What you will do: Copy the stretch of rows from the line containing "Image resolution: width=1568" through the last row, keeping every character unchanged.
--- Records supplied ---
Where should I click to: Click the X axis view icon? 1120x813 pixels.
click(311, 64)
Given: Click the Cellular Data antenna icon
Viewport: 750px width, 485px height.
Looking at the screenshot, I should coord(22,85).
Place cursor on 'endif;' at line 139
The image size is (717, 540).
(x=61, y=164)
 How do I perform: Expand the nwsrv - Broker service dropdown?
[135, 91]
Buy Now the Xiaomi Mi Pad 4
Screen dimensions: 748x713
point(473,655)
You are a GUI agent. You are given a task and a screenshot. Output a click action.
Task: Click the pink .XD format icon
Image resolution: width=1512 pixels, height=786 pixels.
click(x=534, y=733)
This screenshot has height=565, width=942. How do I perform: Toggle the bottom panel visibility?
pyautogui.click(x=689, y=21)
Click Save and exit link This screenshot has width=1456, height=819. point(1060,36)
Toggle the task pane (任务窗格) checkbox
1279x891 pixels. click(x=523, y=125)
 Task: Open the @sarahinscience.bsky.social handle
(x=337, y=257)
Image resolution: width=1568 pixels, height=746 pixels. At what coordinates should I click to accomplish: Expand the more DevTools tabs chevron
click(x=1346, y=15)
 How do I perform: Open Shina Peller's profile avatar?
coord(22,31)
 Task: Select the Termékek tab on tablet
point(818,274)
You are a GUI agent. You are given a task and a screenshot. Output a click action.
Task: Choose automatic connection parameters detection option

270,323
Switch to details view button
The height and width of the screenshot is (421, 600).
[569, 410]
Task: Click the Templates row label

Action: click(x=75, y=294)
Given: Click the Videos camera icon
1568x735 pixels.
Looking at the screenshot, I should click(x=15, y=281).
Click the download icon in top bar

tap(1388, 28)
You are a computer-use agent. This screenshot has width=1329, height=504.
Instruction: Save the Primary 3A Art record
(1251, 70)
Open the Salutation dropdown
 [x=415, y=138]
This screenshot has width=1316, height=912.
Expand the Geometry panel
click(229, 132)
---
Correct answer:
Image resolution: width=1568 pixels, height=746 pixels. At what coordinates should I click to accomplish: Expand the more DevTools tabs chevron
click(x=1346, y=15)
 How do I perform: Open Shina Peller's profile avatar?
coord(22,31)
 Task: Select the Termékek tab on tablet
point(818,274)
You are a GUI agent. You are given a task and a screenshot. Output a click action.
Task: Choose automatic connection parameters detection option

270,323
Switch to details view button
The height and width of the screenshot is (421, 600).
[569, 410]
Task: Click the Templates row label

Action: click(x=75, y=294)
Given: Click the Videos camera icon
1568x735 pixels.
Looking at the screenshot, I should click(x=15, y=281).
Click the download icon in top bar

tap(1388, 28)
You are a computer-use agent. This screenshot has width=1329, height=504.
Instruction: Save the Primary 3A Art record
(1251, 70)
Open the Salutation dropdown
 [x=415, y=138]
This screenshot has width=1316, height=912.
Expand the Geometry panel
click(229, 132)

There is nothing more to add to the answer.